Screenshot grounding data

※ ※ ※

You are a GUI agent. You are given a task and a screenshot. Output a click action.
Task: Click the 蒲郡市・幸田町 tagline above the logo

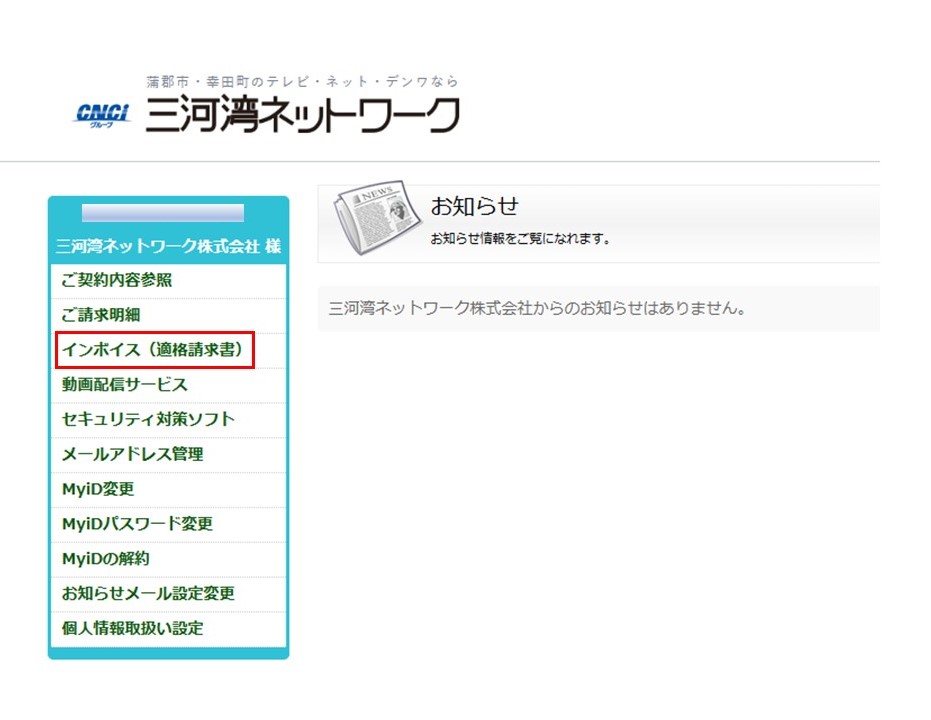[x=302, y=82]
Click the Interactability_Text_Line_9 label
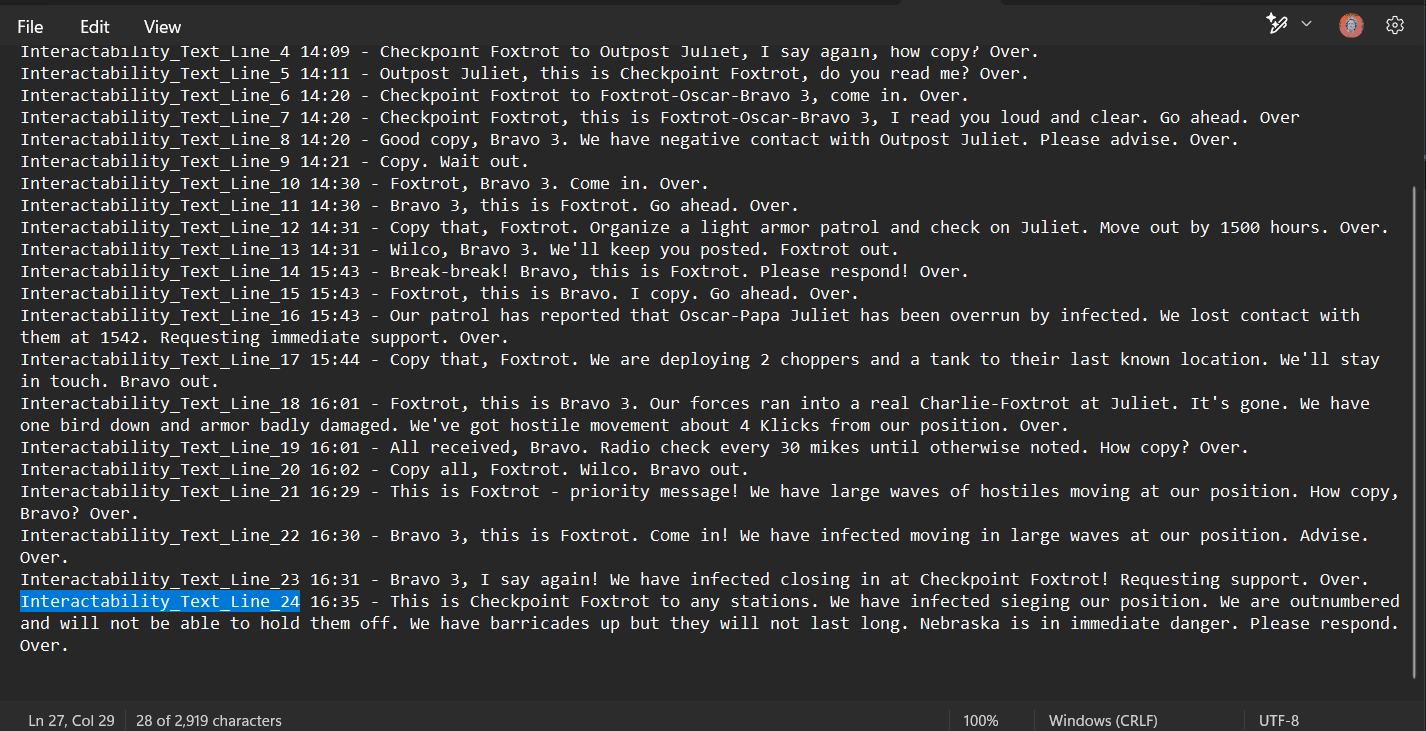Viewport: 1426px width, 731px height. (x=155, y=161)

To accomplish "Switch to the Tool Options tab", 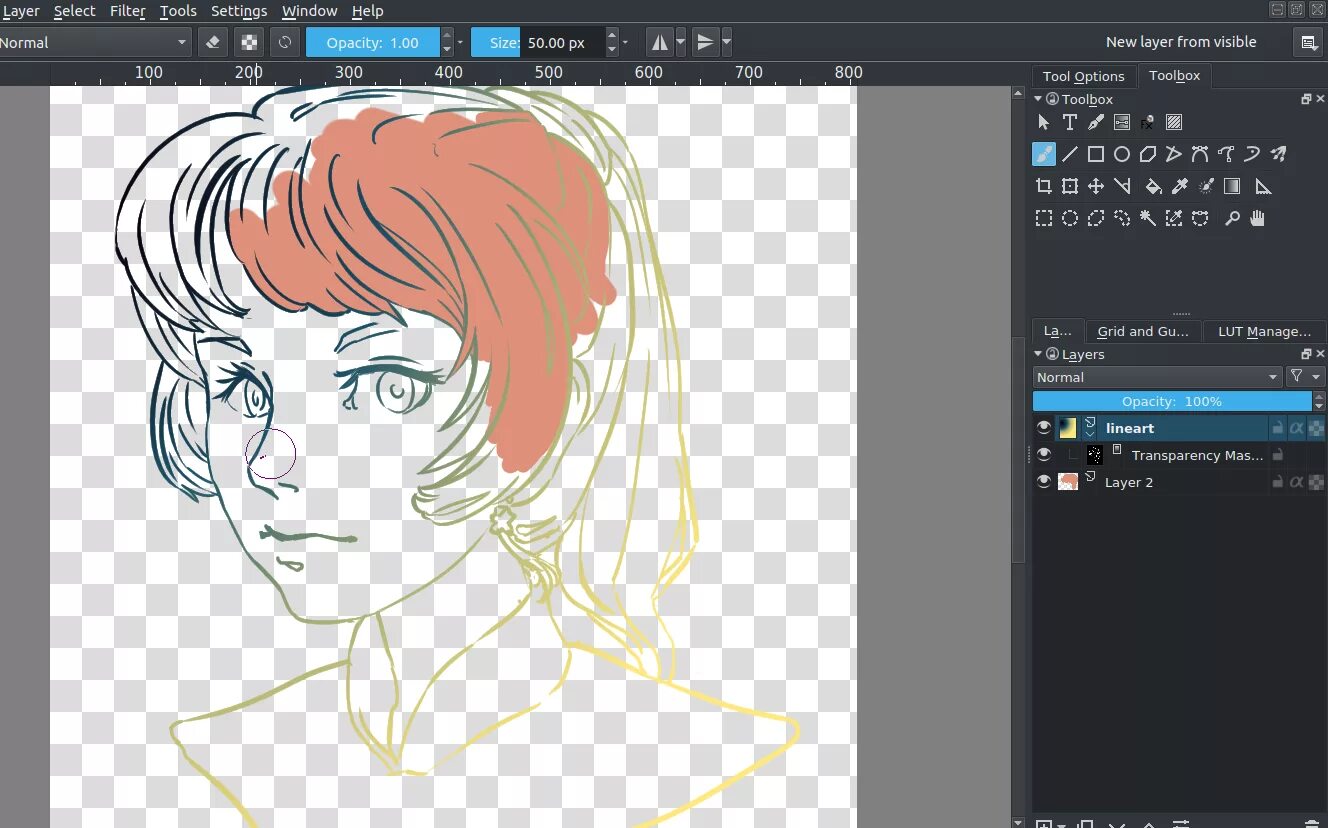I will point(1083,76).
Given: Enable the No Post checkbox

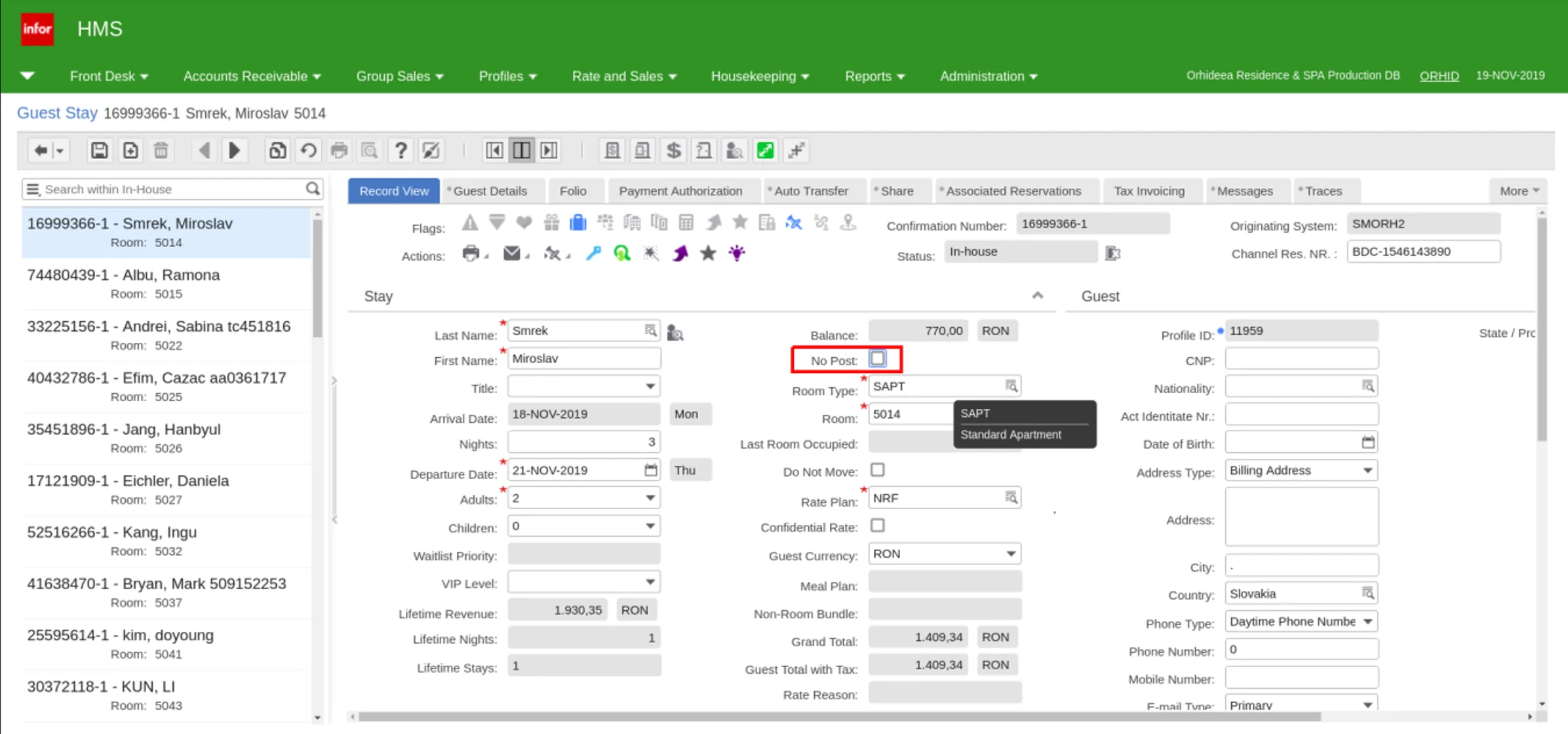Looking at the screenshot, I should pos(877,358).
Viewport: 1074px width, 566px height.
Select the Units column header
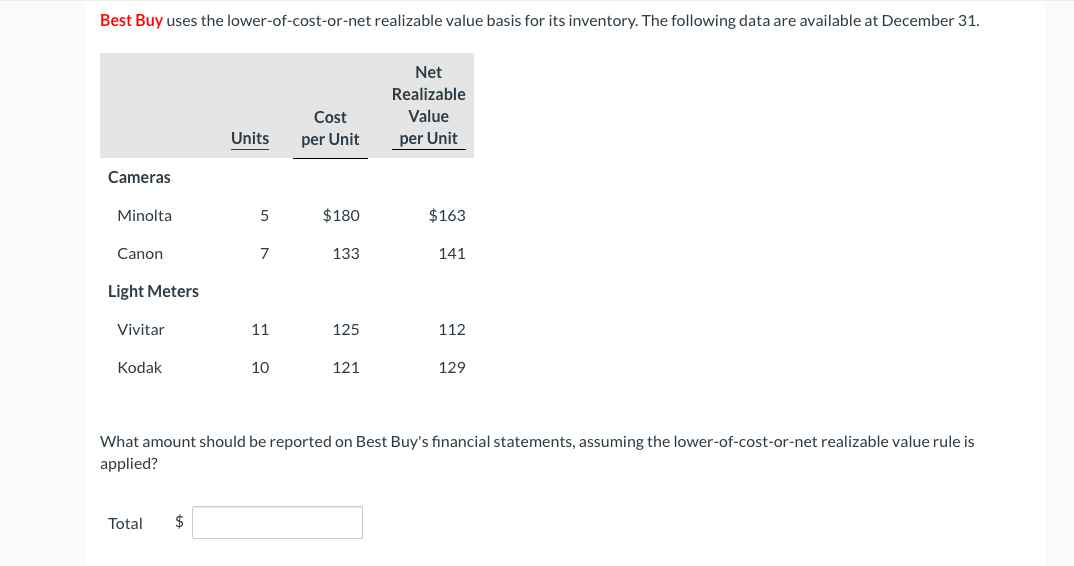[250, 138]
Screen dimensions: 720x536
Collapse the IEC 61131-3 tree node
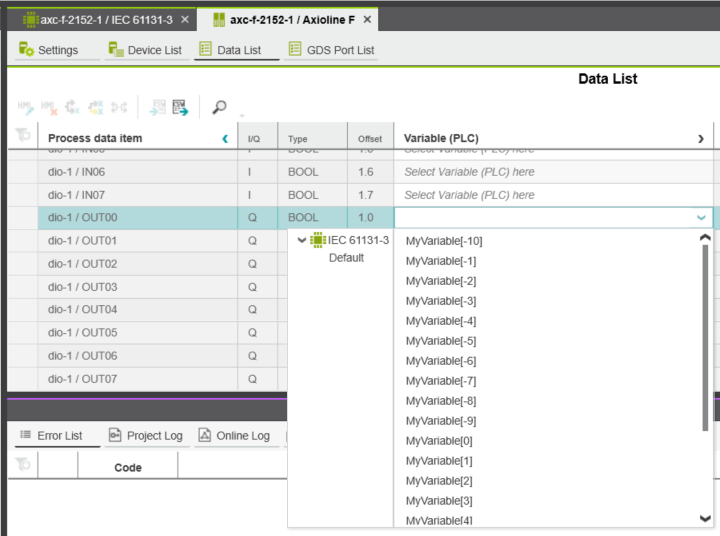point(302,240)
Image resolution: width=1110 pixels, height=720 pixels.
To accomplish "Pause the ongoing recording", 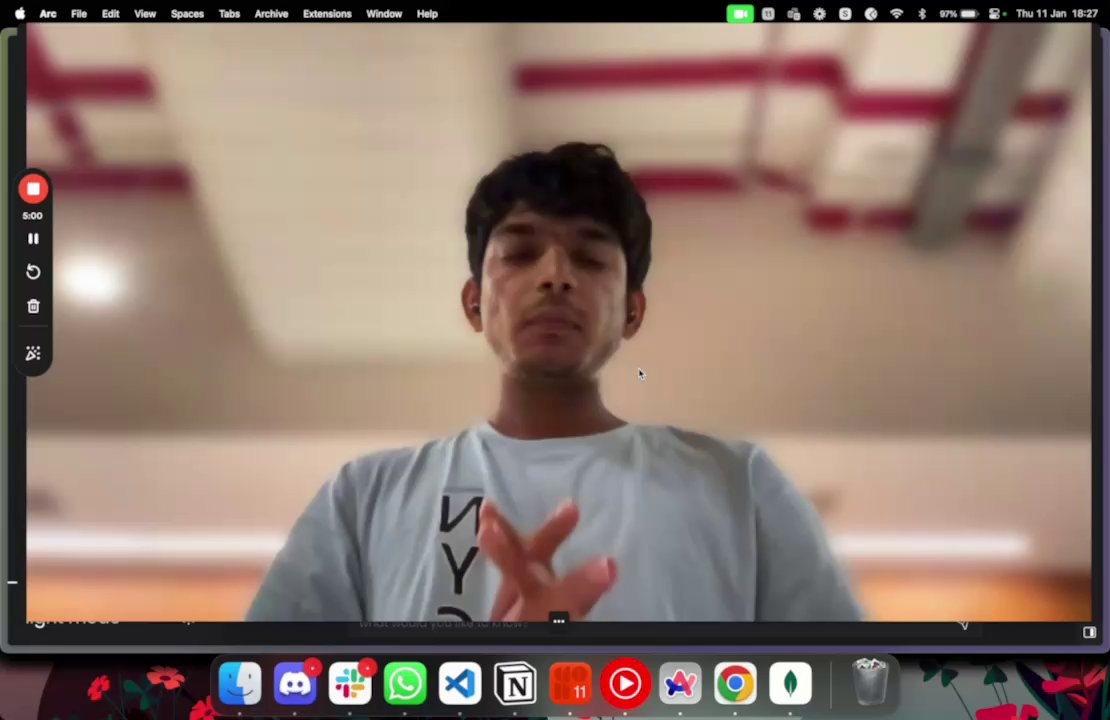I will click(33, 239).
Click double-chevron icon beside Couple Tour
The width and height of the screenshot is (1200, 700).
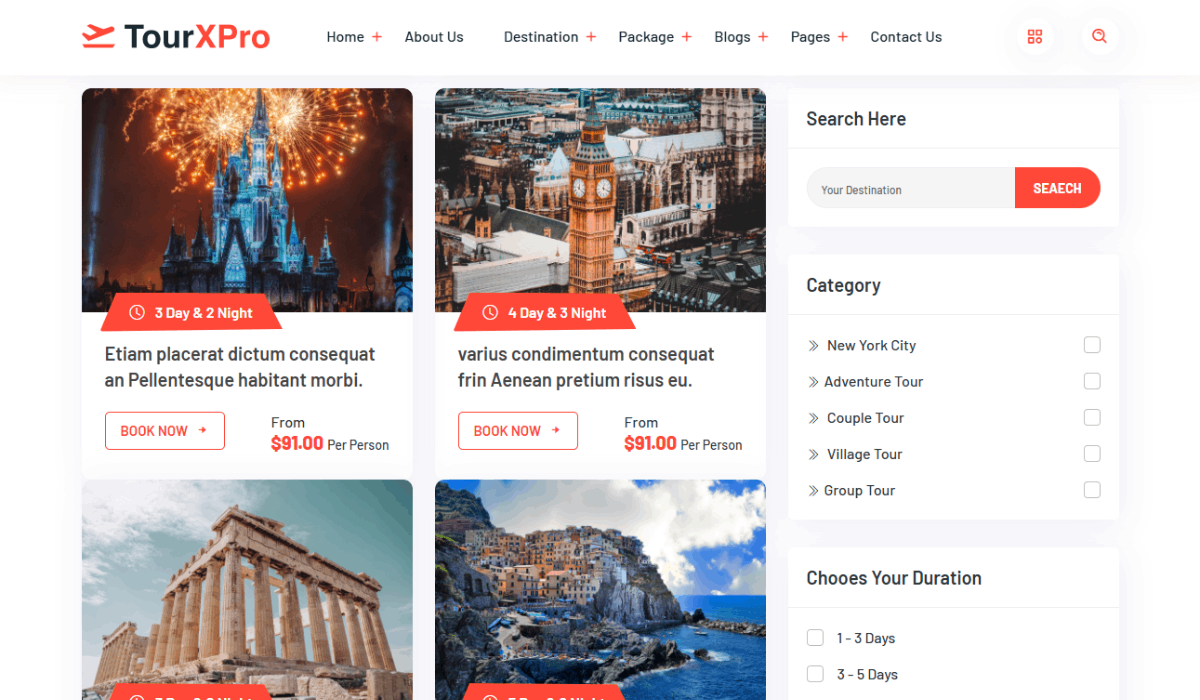pyautogui.click(x=813, y=418)
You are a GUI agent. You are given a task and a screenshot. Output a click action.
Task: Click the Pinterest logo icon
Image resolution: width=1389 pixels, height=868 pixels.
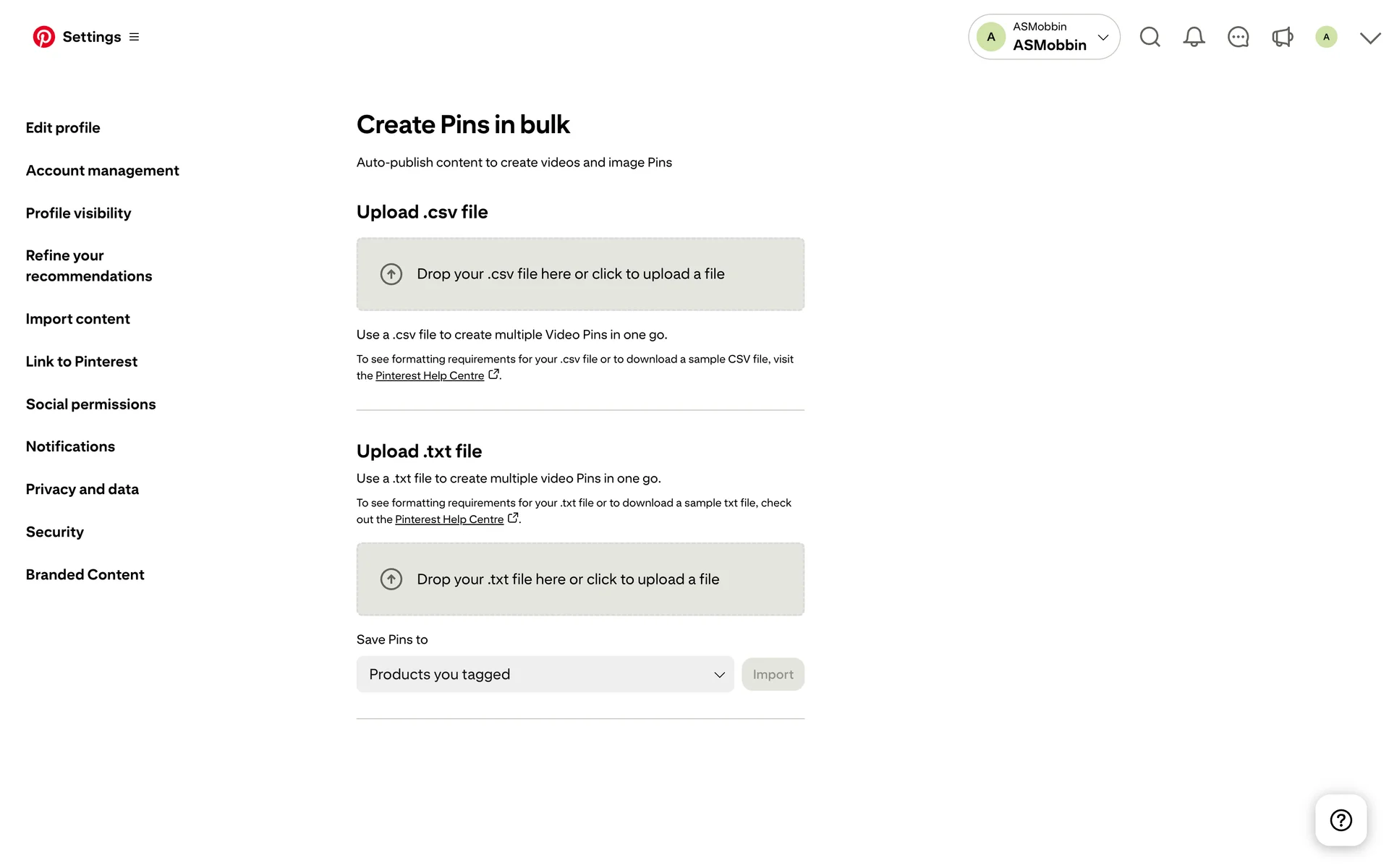pyautogui.click(x=43, y=37)
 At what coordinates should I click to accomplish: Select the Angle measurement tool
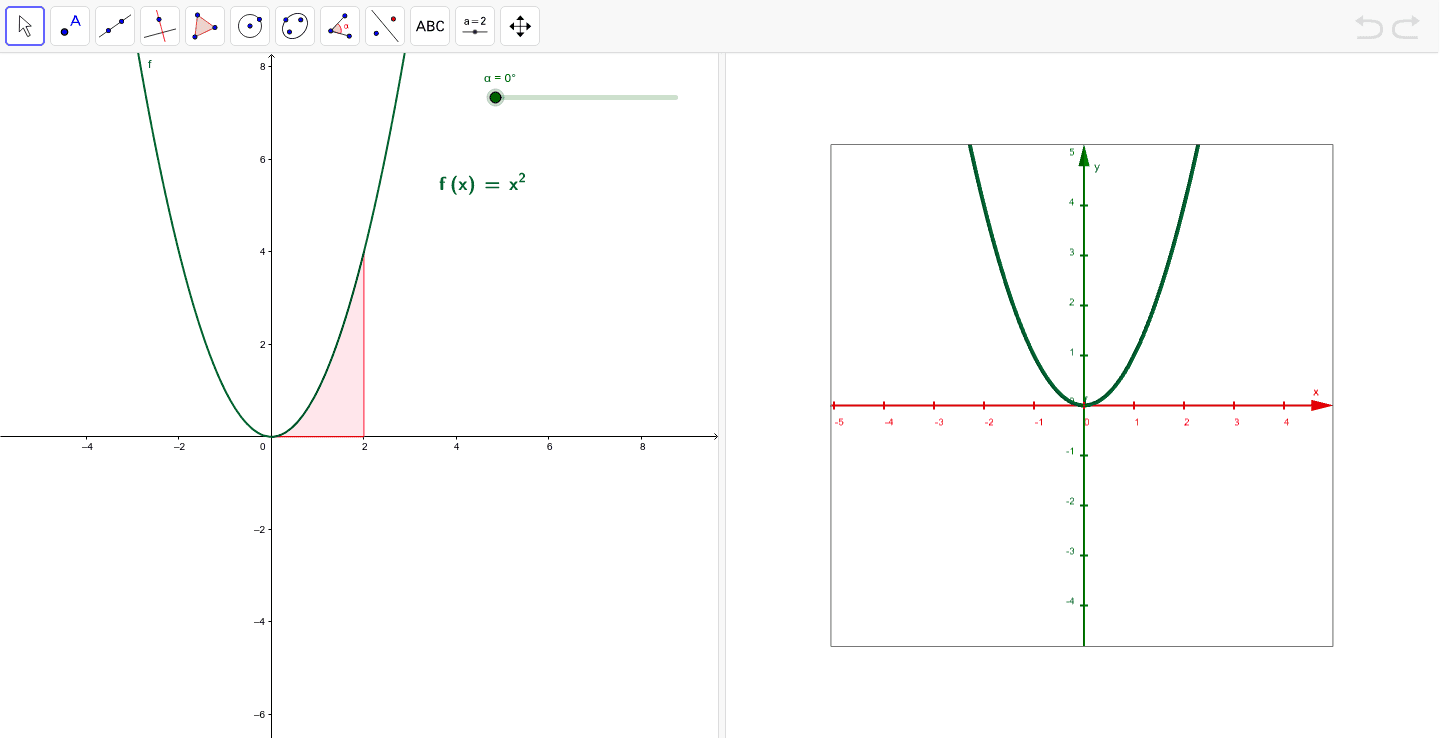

※ ※ ※

◆ What is being asked:
From the line containing "The width and" down to the last line of the entries above, copy each line exactly and nothing more. Leave pictures out.

◆ Exercise answer:
The width and height of the screenshot is (1200, 700).
pyautogui.click(x=813, y=418)
You are a GUI agent. You are given a task and a screenshot. Output a click action.
Task: Click the Pinterest logo icon
Image resolution: width=1389 pixels, height=868 pixels.
pyautogui.click(x=43, y=37)
 At what coordinates should I click to accomplish: Select the Angle measurement tool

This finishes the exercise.